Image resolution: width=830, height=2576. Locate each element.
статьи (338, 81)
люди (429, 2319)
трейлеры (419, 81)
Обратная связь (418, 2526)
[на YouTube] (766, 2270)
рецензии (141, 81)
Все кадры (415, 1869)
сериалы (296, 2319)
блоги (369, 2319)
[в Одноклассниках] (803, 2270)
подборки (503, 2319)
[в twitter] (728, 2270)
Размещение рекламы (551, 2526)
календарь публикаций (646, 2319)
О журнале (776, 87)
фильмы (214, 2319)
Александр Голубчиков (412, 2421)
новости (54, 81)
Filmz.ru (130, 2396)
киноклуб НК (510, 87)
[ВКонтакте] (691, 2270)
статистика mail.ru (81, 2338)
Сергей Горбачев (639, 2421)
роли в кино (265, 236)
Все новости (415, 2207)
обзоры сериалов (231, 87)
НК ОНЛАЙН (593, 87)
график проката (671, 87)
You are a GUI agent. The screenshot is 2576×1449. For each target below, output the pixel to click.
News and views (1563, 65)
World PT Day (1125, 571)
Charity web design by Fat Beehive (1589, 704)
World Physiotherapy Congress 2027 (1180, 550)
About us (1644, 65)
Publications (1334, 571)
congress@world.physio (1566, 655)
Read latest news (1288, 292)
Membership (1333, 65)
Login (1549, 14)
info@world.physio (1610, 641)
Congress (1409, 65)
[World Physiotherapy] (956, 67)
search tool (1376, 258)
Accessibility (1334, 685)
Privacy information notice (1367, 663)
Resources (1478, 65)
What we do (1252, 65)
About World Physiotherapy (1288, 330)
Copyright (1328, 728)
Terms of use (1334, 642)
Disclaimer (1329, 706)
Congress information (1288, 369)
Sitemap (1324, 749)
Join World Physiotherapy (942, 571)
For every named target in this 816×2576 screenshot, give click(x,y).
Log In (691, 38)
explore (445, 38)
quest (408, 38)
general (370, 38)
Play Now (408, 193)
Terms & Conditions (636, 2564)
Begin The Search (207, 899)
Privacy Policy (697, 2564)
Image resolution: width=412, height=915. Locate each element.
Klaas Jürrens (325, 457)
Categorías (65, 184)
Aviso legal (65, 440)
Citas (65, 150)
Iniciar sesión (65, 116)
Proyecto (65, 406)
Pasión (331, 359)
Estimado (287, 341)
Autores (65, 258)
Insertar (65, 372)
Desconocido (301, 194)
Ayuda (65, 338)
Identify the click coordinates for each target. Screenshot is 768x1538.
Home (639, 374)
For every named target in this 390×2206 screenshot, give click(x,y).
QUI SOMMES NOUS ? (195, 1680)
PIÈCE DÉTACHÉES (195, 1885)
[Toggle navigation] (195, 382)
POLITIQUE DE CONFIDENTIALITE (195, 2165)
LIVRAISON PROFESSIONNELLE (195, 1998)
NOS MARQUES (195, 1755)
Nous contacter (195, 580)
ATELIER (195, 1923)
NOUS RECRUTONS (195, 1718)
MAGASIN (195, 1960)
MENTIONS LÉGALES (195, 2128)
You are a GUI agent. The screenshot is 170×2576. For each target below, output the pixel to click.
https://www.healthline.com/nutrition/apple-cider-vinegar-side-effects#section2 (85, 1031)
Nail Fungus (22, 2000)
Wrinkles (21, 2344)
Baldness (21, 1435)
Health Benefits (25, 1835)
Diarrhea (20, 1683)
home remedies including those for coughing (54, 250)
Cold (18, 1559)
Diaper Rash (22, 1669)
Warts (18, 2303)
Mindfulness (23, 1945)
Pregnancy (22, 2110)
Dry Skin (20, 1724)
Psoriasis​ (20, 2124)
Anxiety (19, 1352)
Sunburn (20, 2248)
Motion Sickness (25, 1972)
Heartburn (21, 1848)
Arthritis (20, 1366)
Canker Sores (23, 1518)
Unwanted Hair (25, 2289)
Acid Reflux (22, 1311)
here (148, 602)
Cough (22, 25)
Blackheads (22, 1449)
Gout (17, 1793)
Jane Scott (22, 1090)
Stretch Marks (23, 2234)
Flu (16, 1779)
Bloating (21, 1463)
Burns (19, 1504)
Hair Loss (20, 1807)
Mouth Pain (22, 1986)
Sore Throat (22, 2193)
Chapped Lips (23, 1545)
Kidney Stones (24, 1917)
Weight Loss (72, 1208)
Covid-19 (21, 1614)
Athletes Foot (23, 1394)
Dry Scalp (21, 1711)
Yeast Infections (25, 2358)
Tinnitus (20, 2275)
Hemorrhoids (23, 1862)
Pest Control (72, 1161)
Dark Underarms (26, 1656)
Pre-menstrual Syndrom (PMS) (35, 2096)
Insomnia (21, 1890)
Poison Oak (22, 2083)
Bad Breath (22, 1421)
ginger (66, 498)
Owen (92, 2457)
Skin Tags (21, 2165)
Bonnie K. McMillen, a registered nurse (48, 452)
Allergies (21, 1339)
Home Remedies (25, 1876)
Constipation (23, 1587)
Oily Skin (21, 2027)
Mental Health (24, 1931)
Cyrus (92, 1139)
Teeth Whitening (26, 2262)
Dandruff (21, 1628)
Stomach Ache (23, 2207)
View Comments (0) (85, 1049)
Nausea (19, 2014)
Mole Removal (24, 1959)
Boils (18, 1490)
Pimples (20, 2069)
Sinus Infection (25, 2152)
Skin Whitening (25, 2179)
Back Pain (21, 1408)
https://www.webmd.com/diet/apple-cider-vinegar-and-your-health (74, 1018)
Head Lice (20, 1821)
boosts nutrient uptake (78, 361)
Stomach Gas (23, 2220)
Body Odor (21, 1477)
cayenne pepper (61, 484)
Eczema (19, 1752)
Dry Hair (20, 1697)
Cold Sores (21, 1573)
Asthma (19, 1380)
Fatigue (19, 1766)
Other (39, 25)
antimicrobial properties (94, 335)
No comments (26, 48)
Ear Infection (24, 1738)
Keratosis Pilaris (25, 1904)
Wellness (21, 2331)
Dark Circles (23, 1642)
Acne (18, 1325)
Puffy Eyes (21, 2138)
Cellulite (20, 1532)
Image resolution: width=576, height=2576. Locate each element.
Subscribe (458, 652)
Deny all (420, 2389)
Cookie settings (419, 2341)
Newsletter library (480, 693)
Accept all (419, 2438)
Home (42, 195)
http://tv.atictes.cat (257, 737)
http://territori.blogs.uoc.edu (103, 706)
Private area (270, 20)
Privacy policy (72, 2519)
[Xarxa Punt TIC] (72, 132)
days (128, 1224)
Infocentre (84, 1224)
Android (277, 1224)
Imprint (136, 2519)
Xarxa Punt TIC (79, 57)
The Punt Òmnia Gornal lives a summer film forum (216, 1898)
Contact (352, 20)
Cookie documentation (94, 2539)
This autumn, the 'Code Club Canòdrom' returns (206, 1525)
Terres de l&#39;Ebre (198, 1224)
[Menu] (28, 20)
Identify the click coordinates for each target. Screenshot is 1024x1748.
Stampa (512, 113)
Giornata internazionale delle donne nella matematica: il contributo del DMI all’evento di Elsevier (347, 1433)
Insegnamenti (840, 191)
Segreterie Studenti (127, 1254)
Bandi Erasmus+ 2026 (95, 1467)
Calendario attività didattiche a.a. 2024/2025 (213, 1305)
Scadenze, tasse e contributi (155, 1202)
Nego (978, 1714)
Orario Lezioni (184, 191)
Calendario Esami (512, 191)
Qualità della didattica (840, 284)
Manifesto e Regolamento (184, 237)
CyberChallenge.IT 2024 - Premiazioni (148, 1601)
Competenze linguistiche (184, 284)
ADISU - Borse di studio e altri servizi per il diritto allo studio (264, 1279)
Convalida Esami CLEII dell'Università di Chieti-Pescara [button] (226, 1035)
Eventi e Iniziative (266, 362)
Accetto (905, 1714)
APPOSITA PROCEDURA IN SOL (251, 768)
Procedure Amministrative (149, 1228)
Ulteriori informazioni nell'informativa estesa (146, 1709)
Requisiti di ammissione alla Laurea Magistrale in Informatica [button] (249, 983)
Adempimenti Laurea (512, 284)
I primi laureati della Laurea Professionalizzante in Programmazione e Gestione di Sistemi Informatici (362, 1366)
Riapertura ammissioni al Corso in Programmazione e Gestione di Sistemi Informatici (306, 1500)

▬▬▬▬▬▬▬▬▬▬

* _The task_
Starting with the line that holds "Stomach Ache (23, 2207)" and ending with the line that holds "This autumn, the", retype every line in the data above exactly, and nothing else.

* _Response box_
Stomach Ache (23, 2207)
View Comments (0) (85, 1049)
Nausea (19, 2014)
Mole Removal (24, 1959)
Boils (18, 1490)
Pimples (20, 2069)
Sinus Infection (25, 2152)
Skin Whitening (25, 2179)
Back Pain (21, 1408)
https://www.webmd.com/diet/apple-cider-vinegar-and-your-health (74, 1018)
Head Lice (20, 1821)
boosts nutrient uptake (78, 361)
Stomach Gas (23, 2220)
Body Odor (21, 1477)
cayenne pepper (61, 484)
Eczema (19, 1752)
Dry Hair (20, 1697)
Cold Sores (21, 1573)
Asthma (19, 1380)
Fatigue (19, 1766)
Other (39, 25)
antimicrobial properties (94, 335)
No comments (26, 48)
Ear Infection (24, 1738)
Keratosis Pilaris (25, 1904)
Wellness (21, 2331)
Dark Circles (23, 1642)
Acne (18, 1325)
Puffy Eyes (21, 2138)
Cellulite (20, 1532)
Image resolution: width=576, height=2576. Locate each element.
Subscribe (458, 652)
Deny all (420, 2389)
Cookie settings (419, 2341)
Newsletter library (480, 693)
Accept all (419, 2438)
Home (42, 195)
http://tv.atictes.cat (257, 737)
http://territori.blogs.uoc.edu (103, 706)
Private area (270, 20)
Privacy policy (72, 2519)
[Xarxa Punt TIC] (72, 132)
days (128, 1224)
Infocentre (84, 1224)
Android (277, 1224)
Imprint (136, 2519)
Xarxa Punt TIC (79, 57)
The Punt Òmnia Gornal lives a summer film forum (216, 1898)
Contact (352, 20)
Cookie documentation (94, 2539)
This autumn, the 'Code Club Canòdrom' returns (206, 1525)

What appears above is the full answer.